Entries taken from a collection:
Content starts

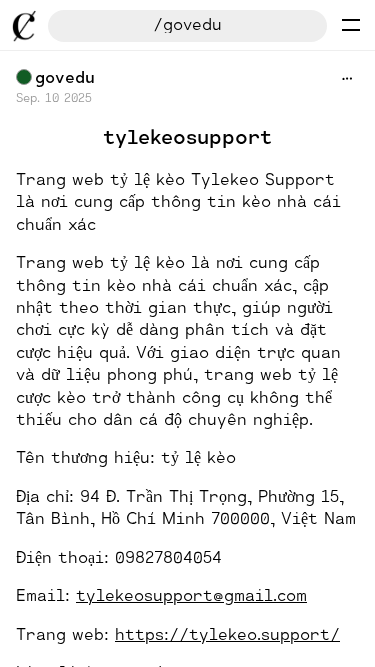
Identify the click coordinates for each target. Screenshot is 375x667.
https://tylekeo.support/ (227, 633)
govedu (65, 76)
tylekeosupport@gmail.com (191, 594)
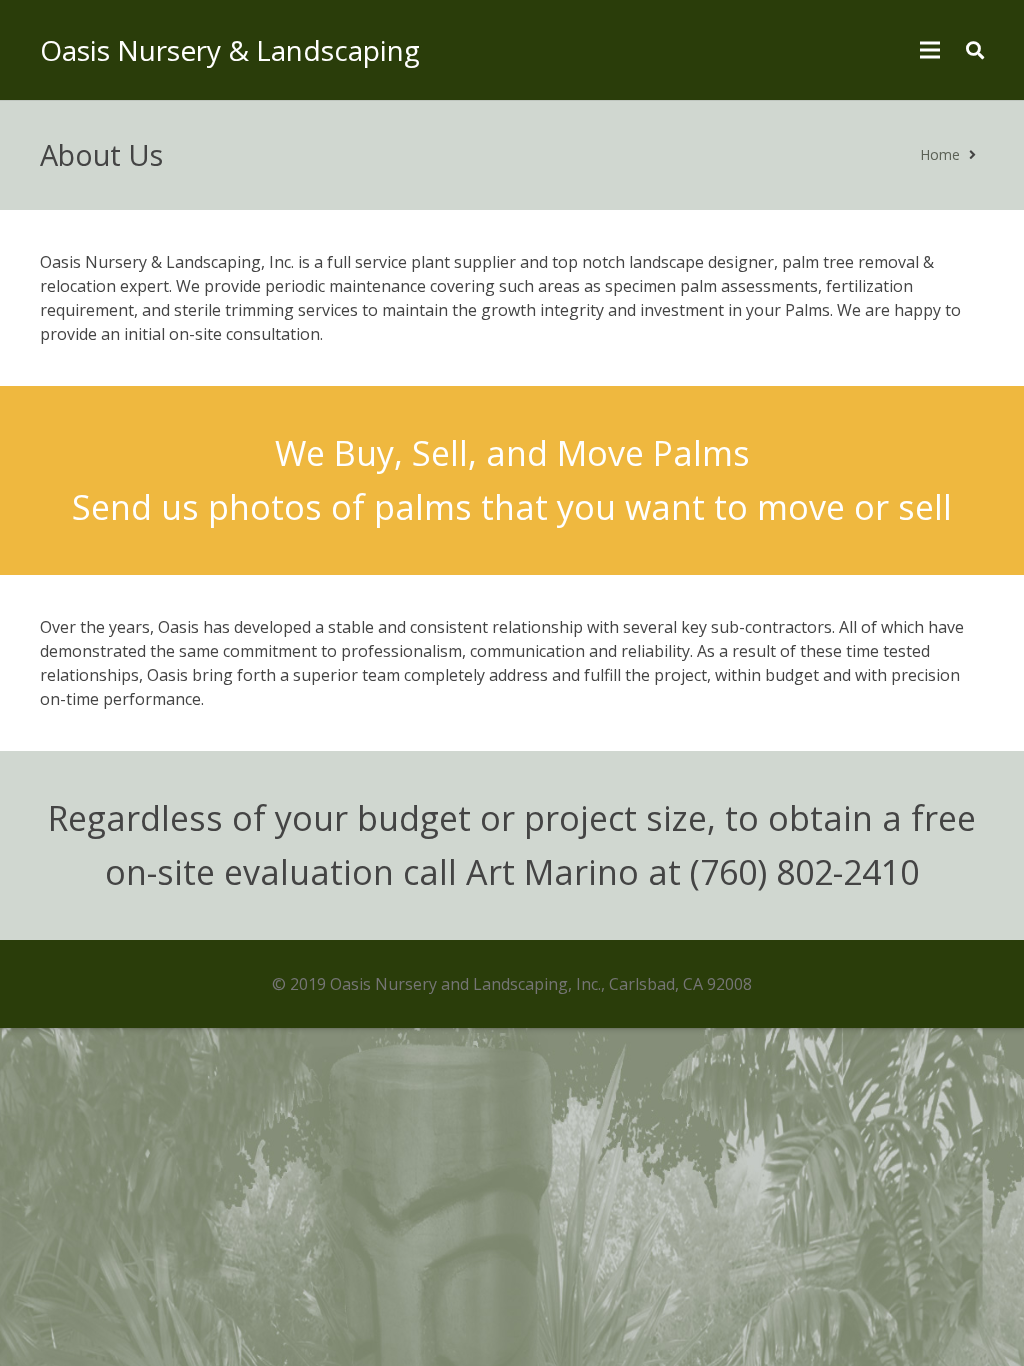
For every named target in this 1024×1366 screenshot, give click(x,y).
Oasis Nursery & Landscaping (230, 50)
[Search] (975, 50)
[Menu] (931, 50)
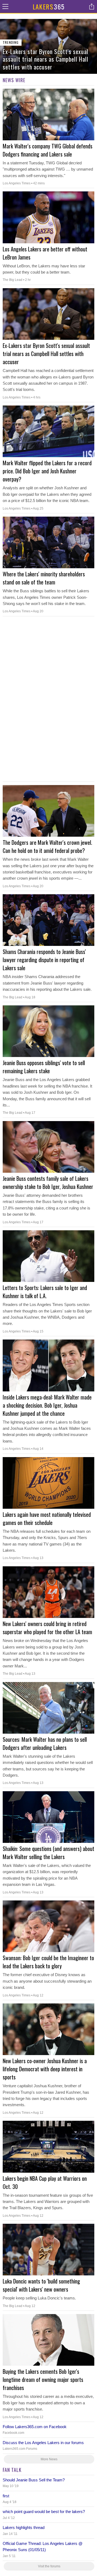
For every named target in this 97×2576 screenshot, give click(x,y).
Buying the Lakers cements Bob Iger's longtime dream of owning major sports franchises (43, 2379)
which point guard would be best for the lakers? (44, 2511)
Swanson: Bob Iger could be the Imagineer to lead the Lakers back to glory (48, 1962)
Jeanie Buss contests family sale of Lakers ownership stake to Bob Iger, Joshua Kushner (48, 1182)
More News (49, 2459)
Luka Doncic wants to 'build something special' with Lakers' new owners (41, 2285)
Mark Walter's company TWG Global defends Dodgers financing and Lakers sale (47, 150)
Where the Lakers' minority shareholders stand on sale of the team (44, 578)
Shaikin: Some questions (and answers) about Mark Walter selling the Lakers (48, 1852)
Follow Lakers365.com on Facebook (35, 2426)
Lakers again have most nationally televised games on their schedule (47, 1518)
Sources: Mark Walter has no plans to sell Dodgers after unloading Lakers (45, 1743)
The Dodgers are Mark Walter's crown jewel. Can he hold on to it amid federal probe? (47, 846)
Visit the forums (49, 2566)
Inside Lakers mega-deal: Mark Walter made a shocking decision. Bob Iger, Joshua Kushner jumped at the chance (47, 1405)
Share (91, 6)
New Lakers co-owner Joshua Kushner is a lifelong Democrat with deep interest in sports (45, 2069)
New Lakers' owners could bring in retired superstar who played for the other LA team (47, 1628)
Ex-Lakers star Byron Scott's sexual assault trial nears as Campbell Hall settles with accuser (46, 353)
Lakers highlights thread (23, 2527)
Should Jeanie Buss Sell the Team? (34, 2480)
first (6, 2496)
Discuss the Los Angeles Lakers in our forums (43, 2442)
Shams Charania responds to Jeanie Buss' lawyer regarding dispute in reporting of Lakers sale (44, 960)
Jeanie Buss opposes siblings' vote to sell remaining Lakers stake (44, 1067)
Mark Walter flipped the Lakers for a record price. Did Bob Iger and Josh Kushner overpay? (47, 471)
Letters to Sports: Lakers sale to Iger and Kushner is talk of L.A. (45, 1292)
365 (49, 6)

Content ends

Problem to solve →
State the number of lines in the preceding entries that include the word "forums". Provide nothing else.

Task output →
2